Talking head videos are a popular type of video where a person wants to give the viewer information about a product or service, tell a story or create educational content.

The Pros and Cons of Talking Head Videos

As a business owner, talking directly to your target audience is a great way to build trust and become an expert in your industry.

People like to deal with people, so you can add a human element to your content by showing your face. This is something that every business should be doing, not just when creating videos but throughout their entire content marketing.

The issue with many talking head videos is that they can sometimes be boring to the viewer. With attention spans decreasing, it's becoming harder and harder to keep viewers engaged for more extended periods.

Aside from having the video packed full of valuable content that educates, inspires & entertains, B-Roll can help maintain viewers attention.

Why you Should Add Supporting Footage

Adding supporting footage to your talking head videos does several things:

  • It helps to add more context to your chosen topic
  • It makes your video more visually interesting
  • It helps to tell a deeper story.
  • It increases the production value of your video, giving it that professional polish.

All these things will help you keep people's attention for longer, increasing the watch time on your video. A high watch time is just one of the critical metrics YouTube pays attention to, determining whether its algorithm should push your content to more people.

If a viewer watches your videos to the end, you also have a better chance of pushing them down your sales funnels with your strong call to actions.

Types of Supporting Footage You Could Add

Deciding on what additional footage you should be adding to your talking head videos depends on what you will be talking about.

For example, if you're talking about a specific product, you could include shots of the product itself, how that product gets made, or clips of the product in use.

Incorporating animations and graphics within your talking head videos are another great way of creating visually exciting and attention-grabbing additional shots.

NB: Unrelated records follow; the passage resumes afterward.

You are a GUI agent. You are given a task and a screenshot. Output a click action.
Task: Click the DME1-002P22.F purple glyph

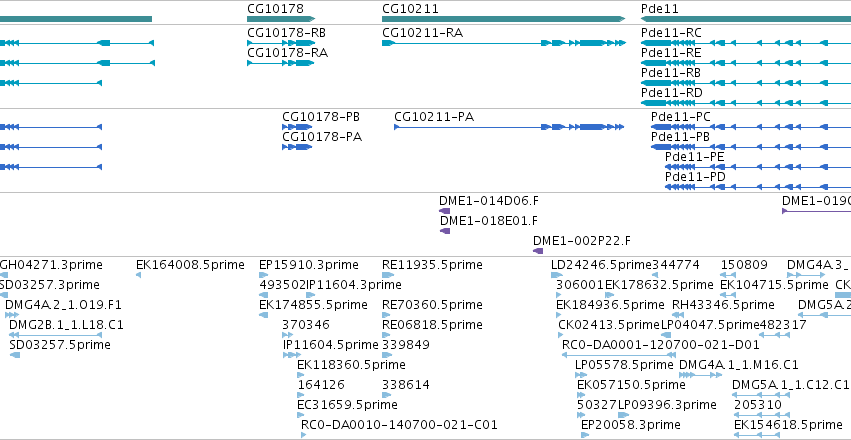pyautogui.click(x=538, y=251)
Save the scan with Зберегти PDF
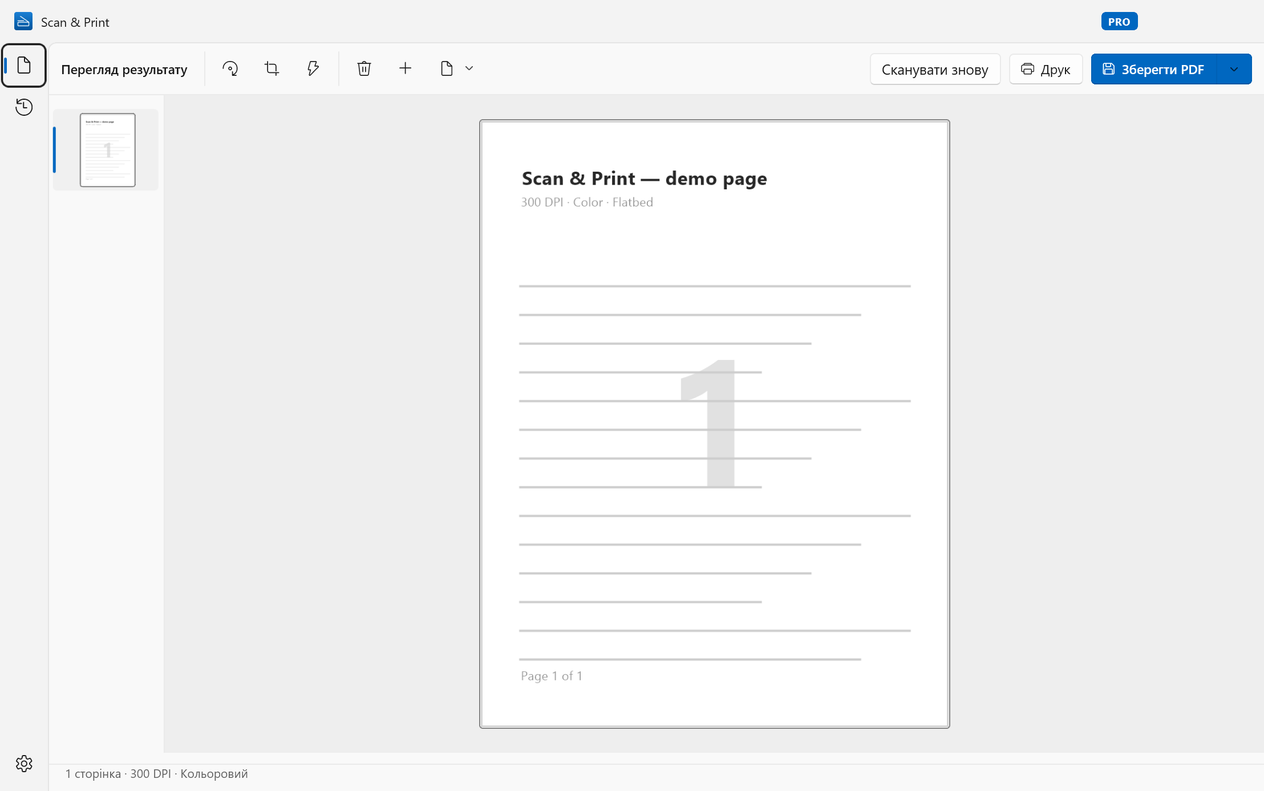Viewport: 1264px width, 791px height. coord(1154,69)
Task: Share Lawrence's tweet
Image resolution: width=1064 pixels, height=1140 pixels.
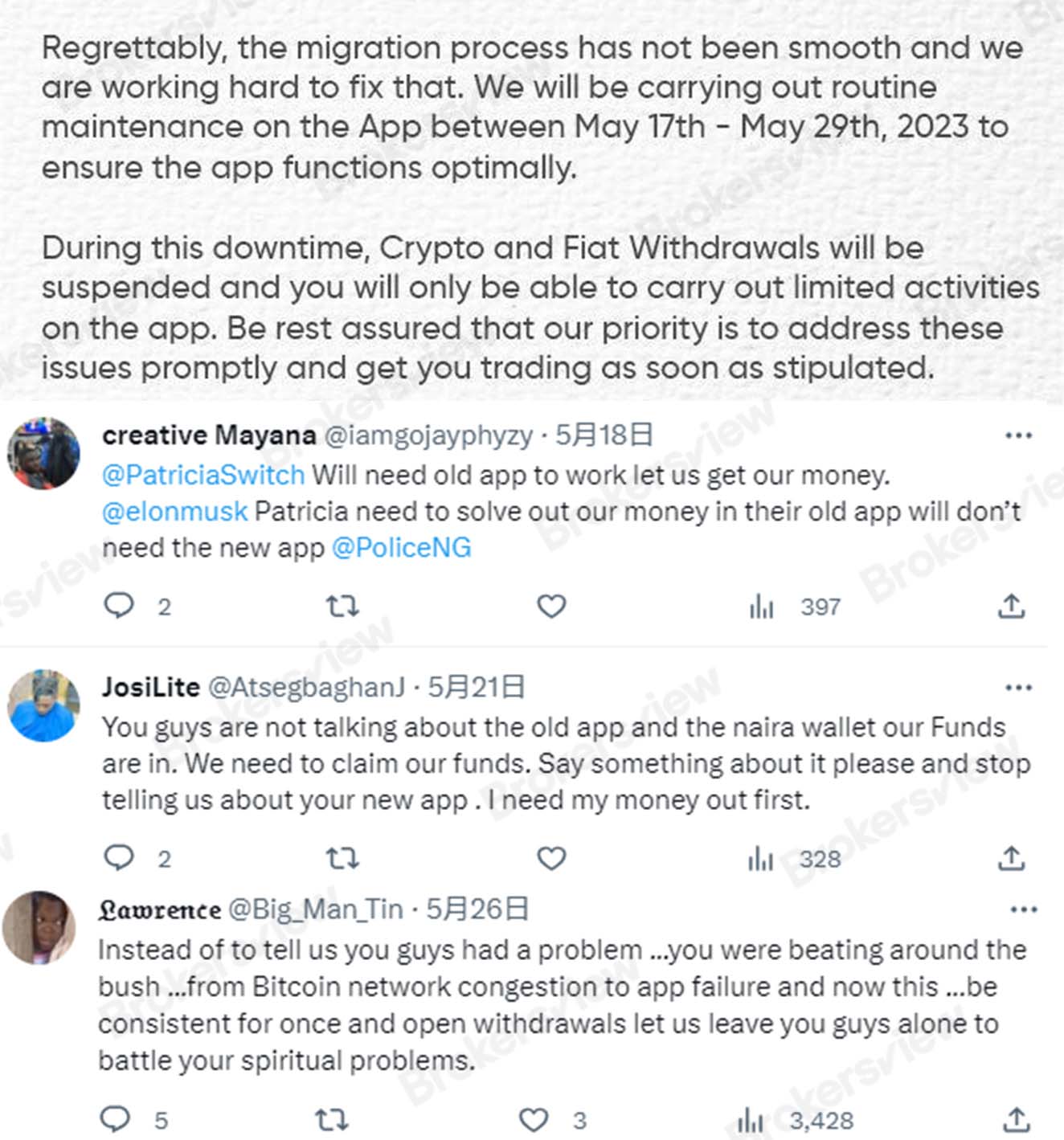Action: point(1017,1117)
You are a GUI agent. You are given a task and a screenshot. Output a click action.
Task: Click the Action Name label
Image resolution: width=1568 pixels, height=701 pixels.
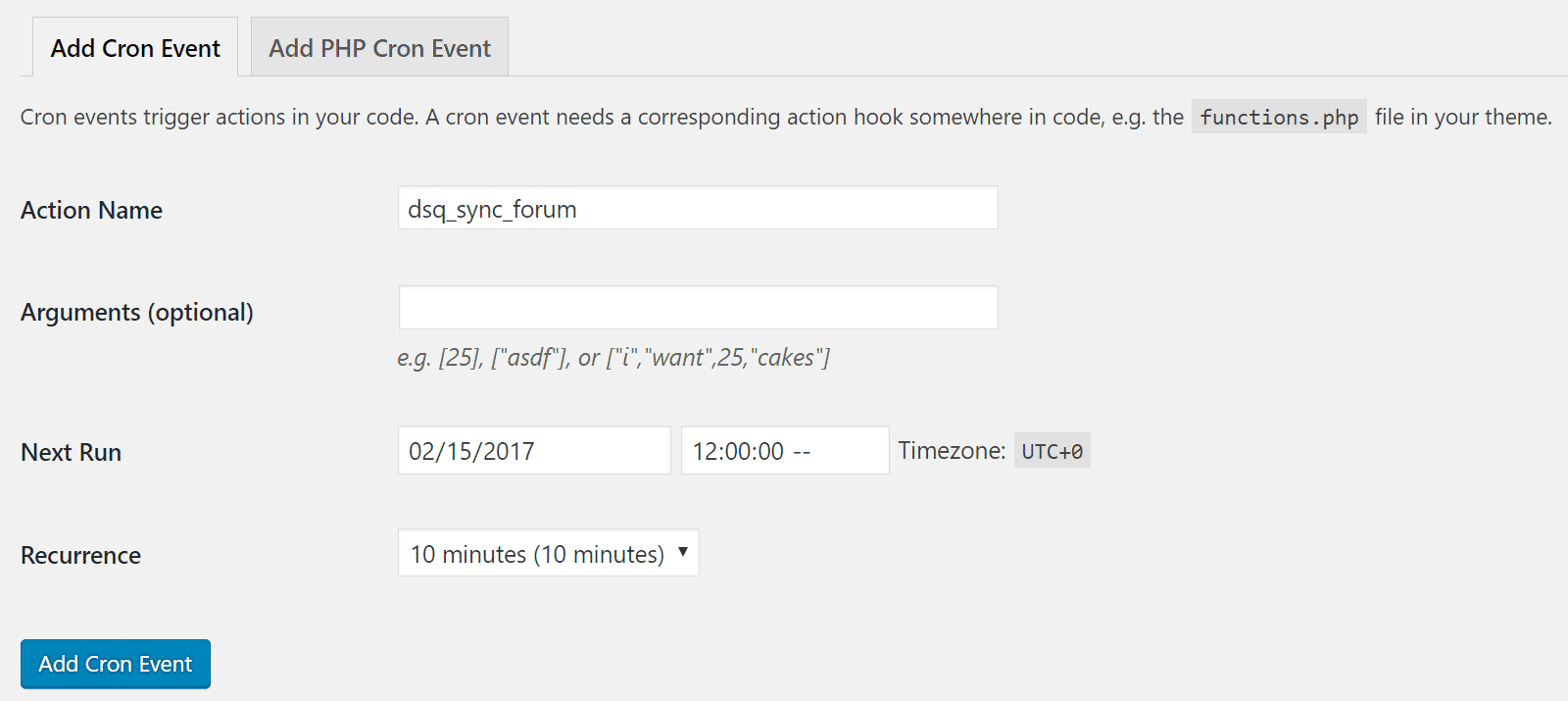click(91, 210)
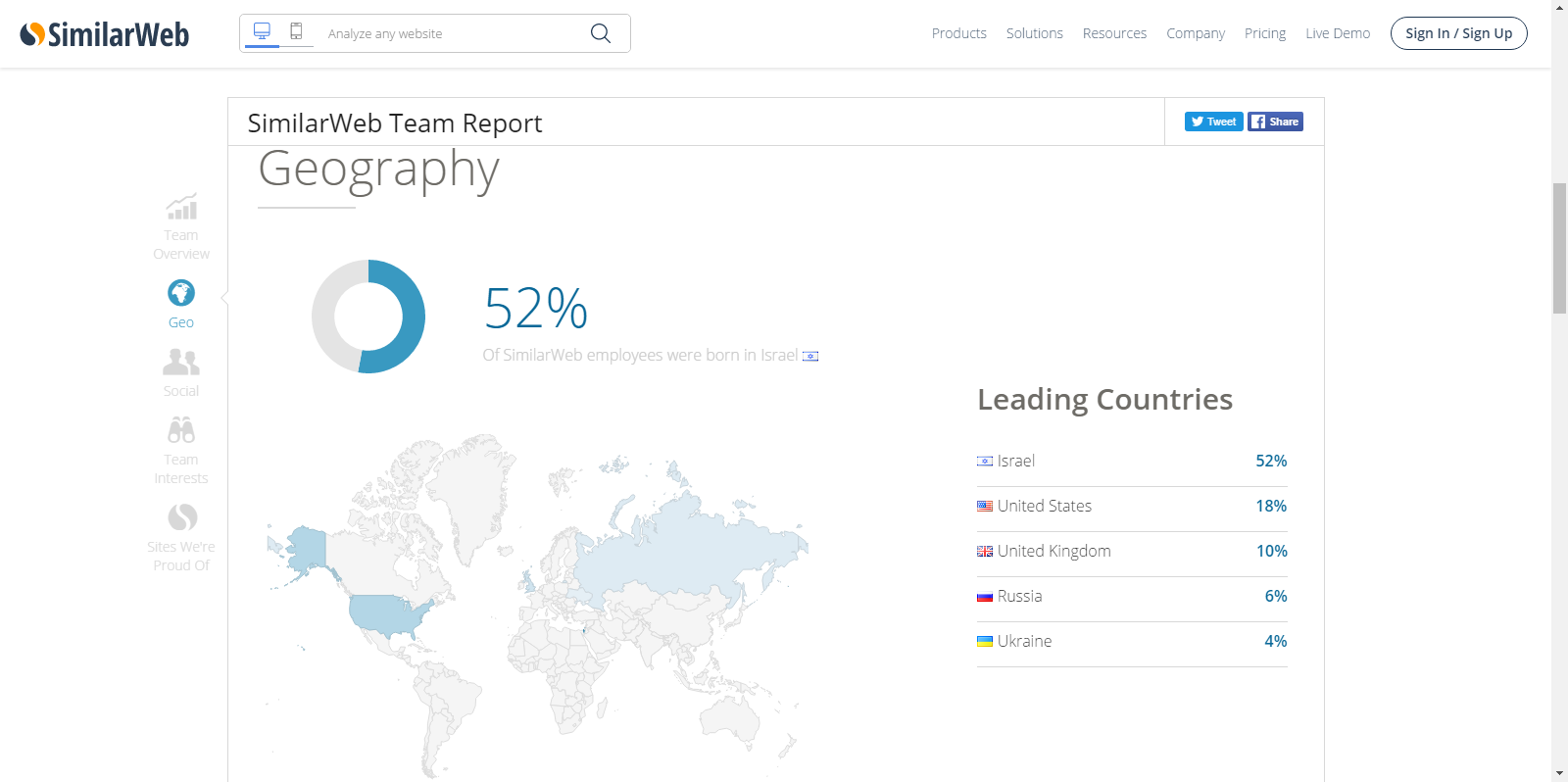Screen dimensions: 1568x782
Task: Click the United States on the map
Action: tap(385, 614)
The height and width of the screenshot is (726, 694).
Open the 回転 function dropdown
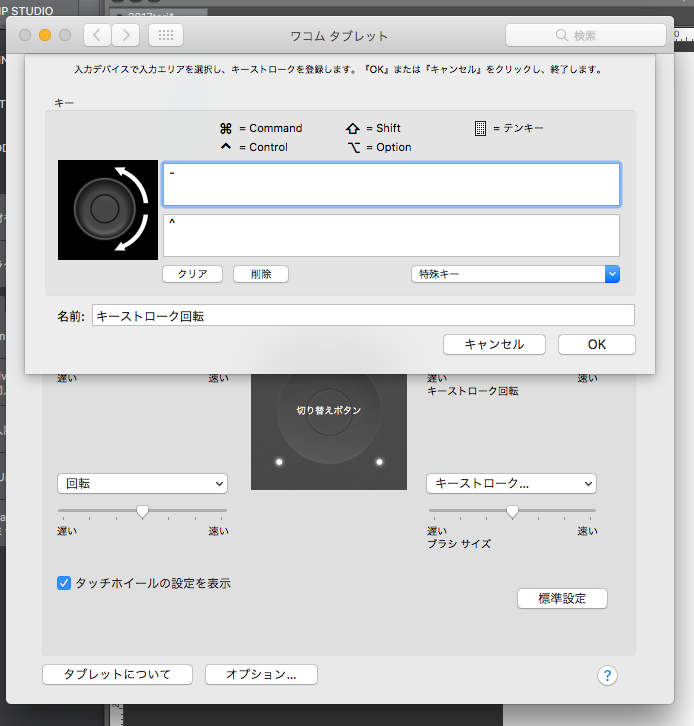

I use a lot of graphics and animations within my educational video content to highlight key points.

It's always worth having a plan in place for each video you create and having some form of a script, so you know what you will be saying. Once you know the key topics you'll be covering, it will be easier for you to identify additional footage you need to capture or graphics you'll need to create to help you illustrate those key points.

You can then put all of this information into what's called a shot list - a breakdown of all of the footage you need to tell your story!

Using Your B-Roll

When it comes to using B-Roll in the edit, I will typically group it in three's or fives, meaning three or five B-Roll shots back to back before cutting back to the person talking.

Doing this helps improve the flow of the video and stops the B-Roll from feeling jarring - having just one B-Roll clip can pull the viewer out of the experience.

I'll usually let the person talk for 5-10 seconds before adding B-Roll, and will never have a B-Roll shot last longer than 10 seconds.

Also, when cutting between the person and the B-Roll clips, you want to look out for natural pauses in their speech that will enable you to make the transition more seamless between your A-Roll and B-Roll or B-Roll and B-Roll.

Using these techniques will help you to take your videos to the next level!